The Orthodox Mind or Spirit (Part 2)

Midfeast of Pentecost

Beloved brothers and sister,


Though Thou, O deathless One, did descend into the grave, Thou did destroy the power of Hades and as Victor, Thou did Rise again, O Christ Our God, Thou did greet the Myrrh-bearing women, saying Rejoice! Thou did bestow peace upon Thy Disciples, and resurrection upon those that are fallen.


by Father Anthony Alevizopoulos, PhD. of Theology, PhD. of Philosophy

Part II

When once reaches sanctity, he acquires that real humility which attracts to itself all of God's grace, and he becomes "full of Grace" (Matthew 5:3; I Peter 5:5); the machinations of the Devil cannot harm him.

Yet, it is possible that he may fall since man remains changeable, i.e., he can turn towards virtue or towards sin, on the basis of his free will, depending on what he chooses.

We can understand the term "freedom" either relatively or in an absolute sense. Absolute freedom places man's "ego" in the centre of the universe. The exercise of absolute freedom distances man from his very own nature, it alienates him, for man, according to the Christian faith, is not an egoistic being but a communion of persons. This idea means that our neighbor is a partaker and sharer of the very same nature in which we partake; he is relevant to us; he is not something separate from us, someone other; This means that he constitutes together with us and all our fellow men the one humanity, the one mankind, the one man with myriads of hypostases, i.e., persons.

The one nature is expressed in the daily life of the Christians through the existence of the one "mind" or accord, the mind or spirit of Christ, Who "emptied Himself, taking on the form of a servant" and "humbled Himself" becoming obedient unto death…" (Philip. 2:7-8). This is the most extreme limit of humility and sacrifice on behalf of communion and love with apostate man. When one acquires this mind of Christ, he returns once again to living according to his nature, he possesses that "mind" which corresponds to man's true nature.

On the contrary, the man who has as his supreme law the imposition of his will, regardless of what this could mean for others, so human communion or society in general, and for all of creation, follows a path which alienates him from his very own nature. This type of behavior constitutes communion only with himself, i.e., hell. This egocentric "mind: can constitute a real threat when man, in the name of freedom, considers it his right to impose his will in any way; in the name of freedom, he becomes destructive.

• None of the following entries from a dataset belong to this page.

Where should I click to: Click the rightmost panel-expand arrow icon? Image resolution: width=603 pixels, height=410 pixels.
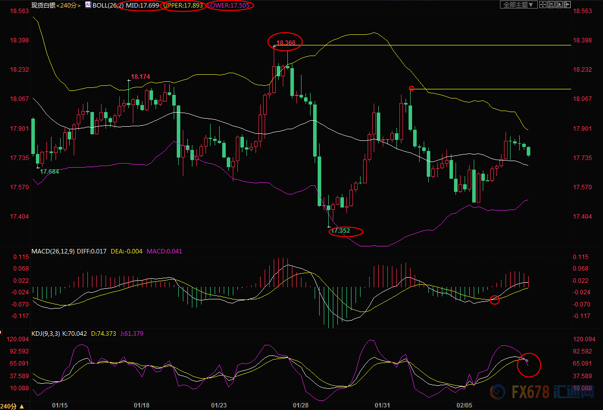click(567, 5)
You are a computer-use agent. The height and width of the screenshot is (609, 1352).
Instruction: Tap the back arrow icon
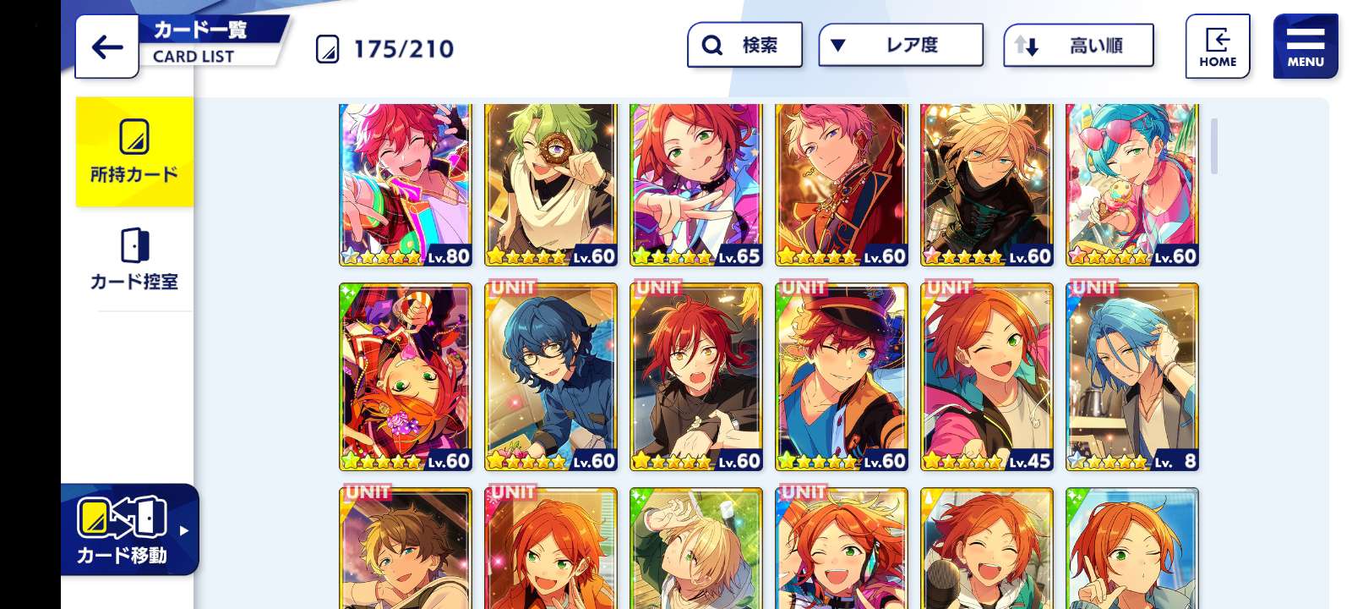point(107,47)
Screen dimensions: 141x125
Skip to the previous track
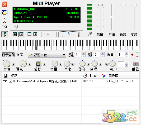(29, 34)
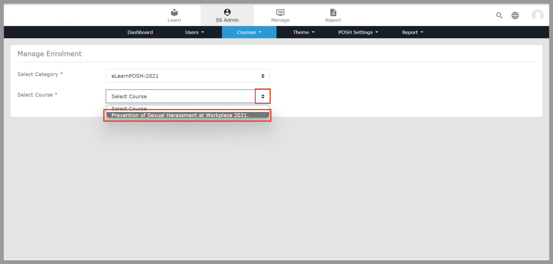Expand the Theme menu
The image size is (553, 264).
(x=303, y=32)
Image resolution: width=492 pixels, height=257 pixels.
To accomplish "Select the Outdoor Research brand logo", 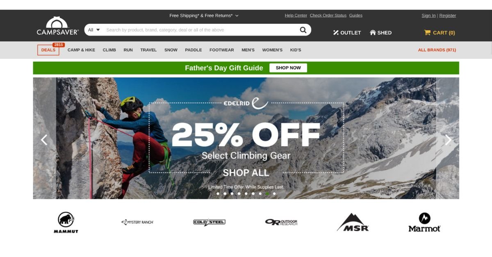I will coord(281,222).
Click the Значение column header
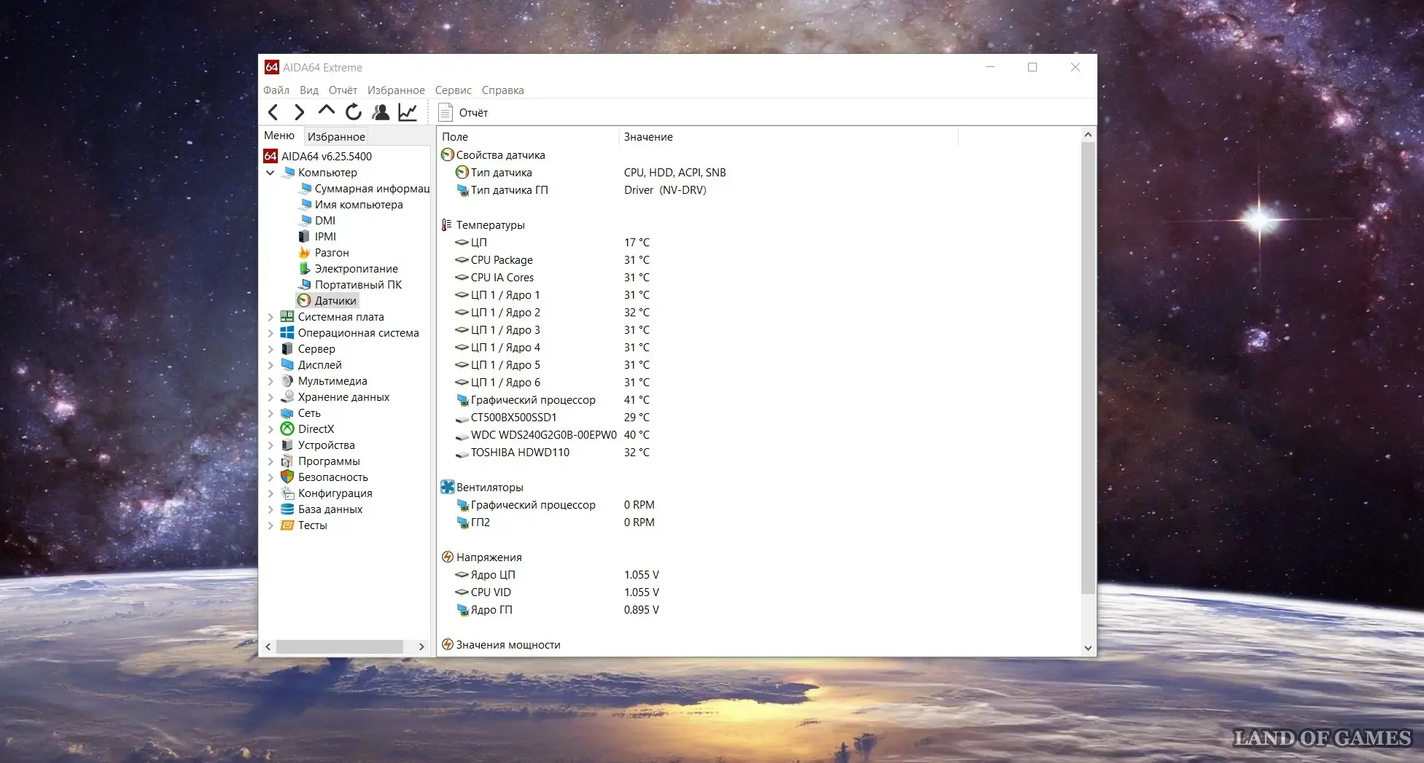Image resolution: width=1424 pixels, height=763 pixels. (648, 137)
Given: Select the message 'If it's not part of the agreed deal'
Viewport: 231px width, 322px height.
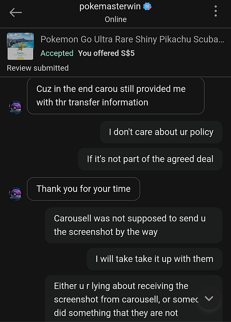Looking at the screenshot, I should point(150,159).
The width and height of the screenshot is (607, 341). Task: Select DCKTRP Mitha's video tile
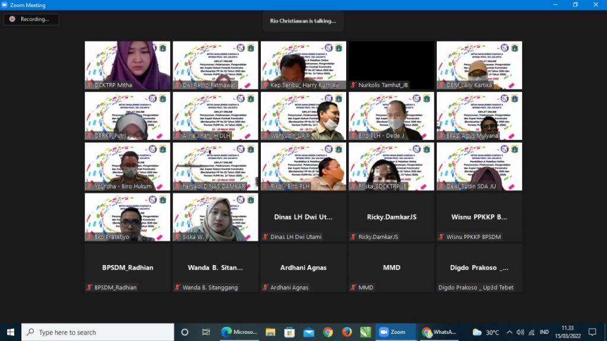click(x=127, y=65)
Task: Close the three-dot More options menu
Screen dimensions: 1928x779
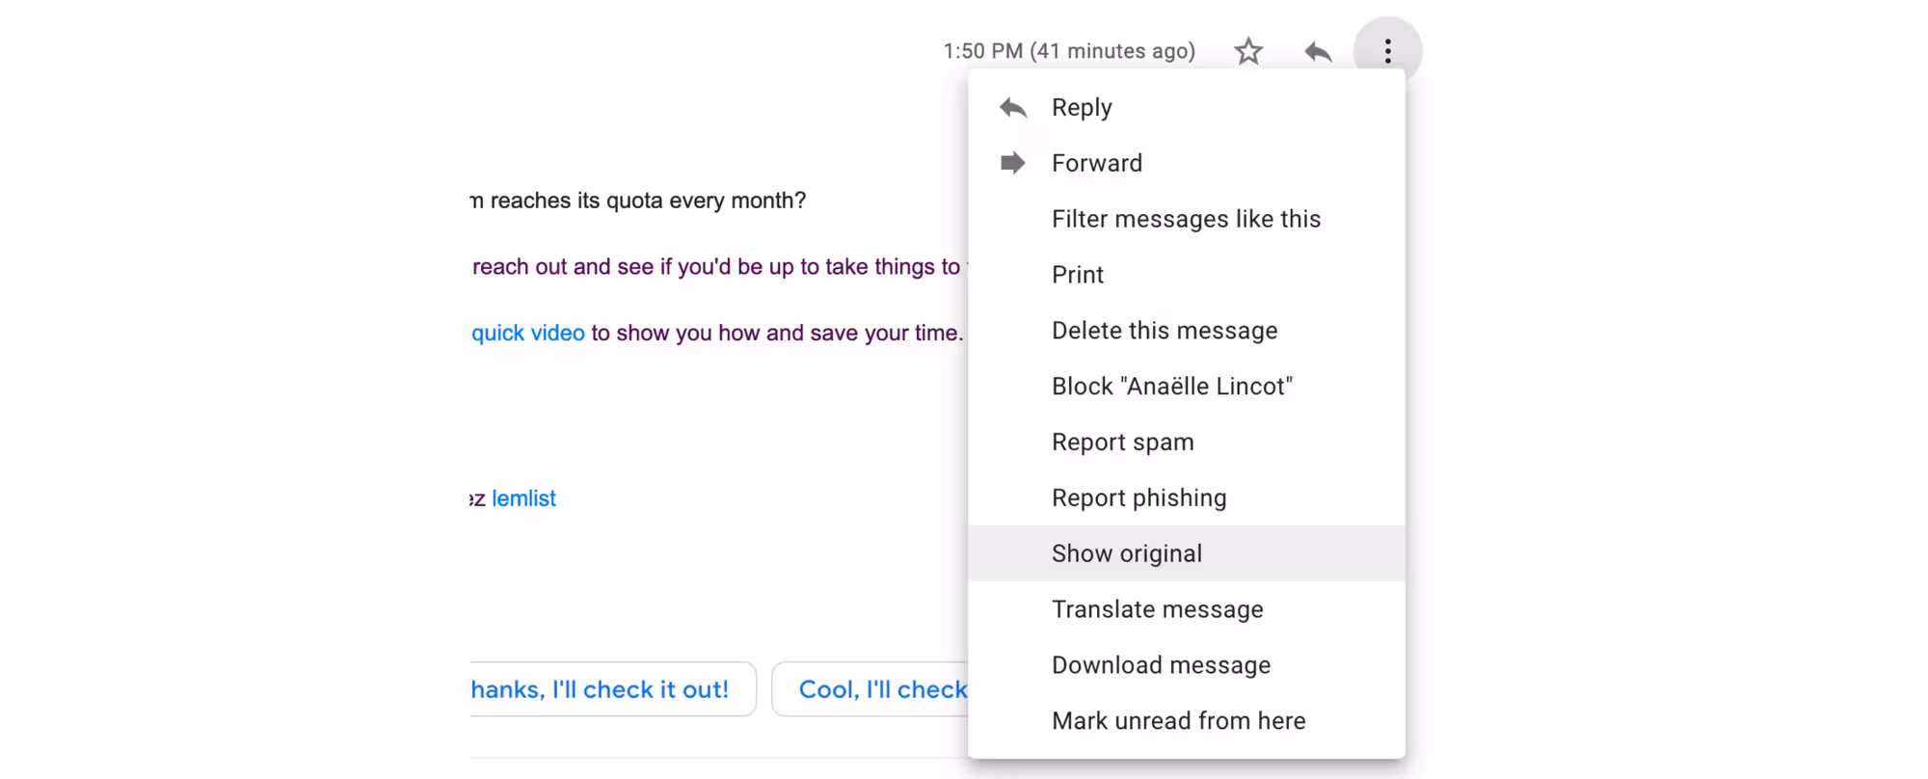Action: pyautogui.click(x=1387, y=51)
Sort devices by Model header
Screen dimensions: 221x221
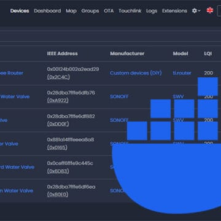pos(180,53)
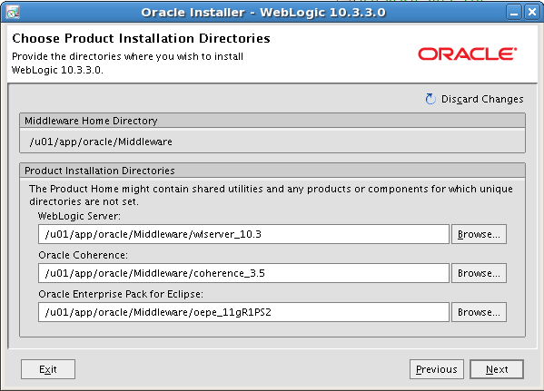Image resolution: width=544 pixels, height=391 pixels.
Task: Click the Discard Changes refresh arrow icon
Action: pyautogui.click(x=430, y=99)
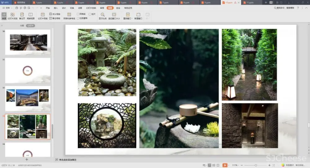This screenshot has height=168, width=310.
Task: Open Notes Page view (备注页)
Action: pos(22,16)
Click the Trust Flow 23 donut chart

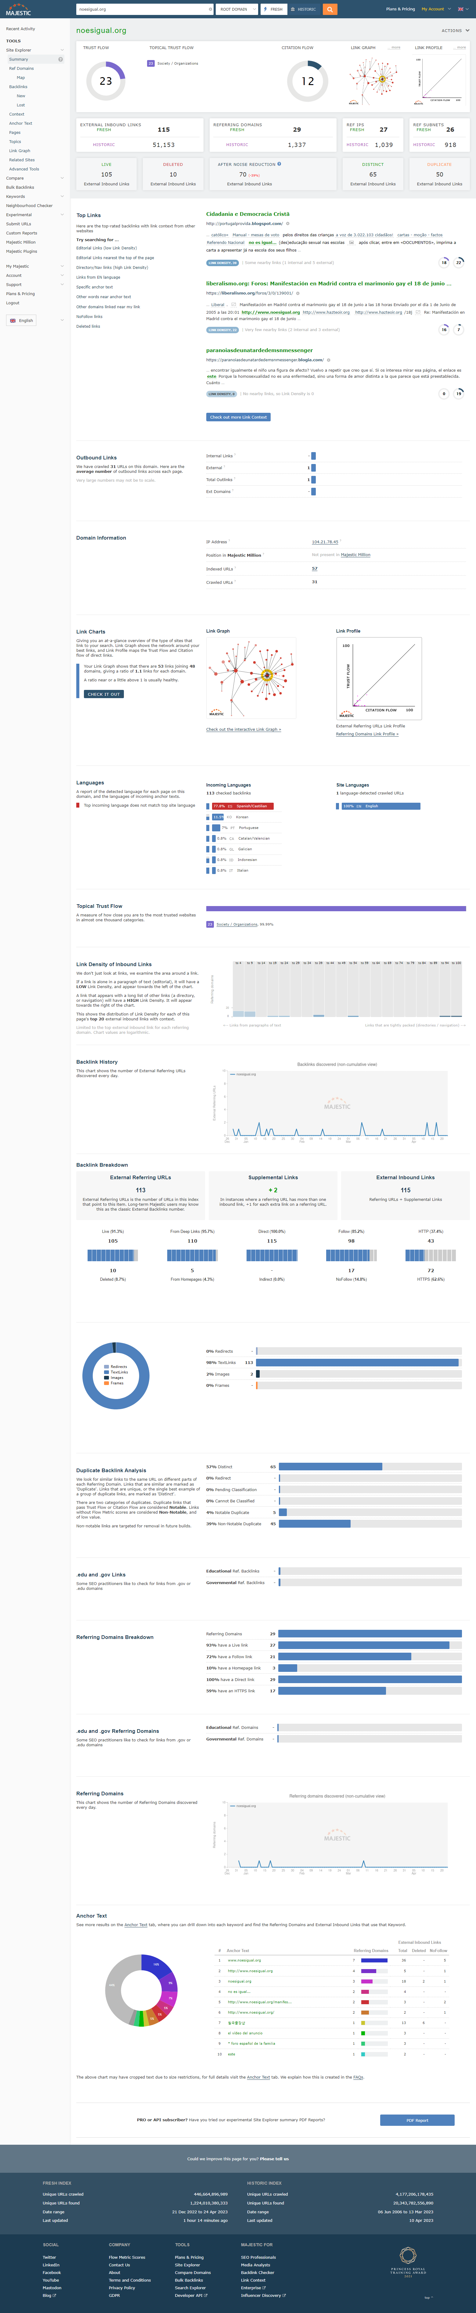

There is of course freedom "from something", e.g. freedom from oppression; there is also, however, freedom "for something", for a purpose. Absolute freedom from every kind of limitation, as we have said, goes against man's nature and alienates him; it transforms him into a tyrant or a monster. This is why true freedom is sought for in relation with the purpose, which of course is the edification, the building up, and not the destruction of man's personality.

In our times this question is especially contemporary, because many speak of freedom and liberation, negatively evaluating man's personality and aiming at its total abrogation. Others again speak about liberation, underlining that man has within him an unlimited power. Through their techniques they promise to liberate this power and to transform man into a superman, equal with God. And this concept presupposes absolute freedom and the right of autonomous man to impose his will upon the less powerful.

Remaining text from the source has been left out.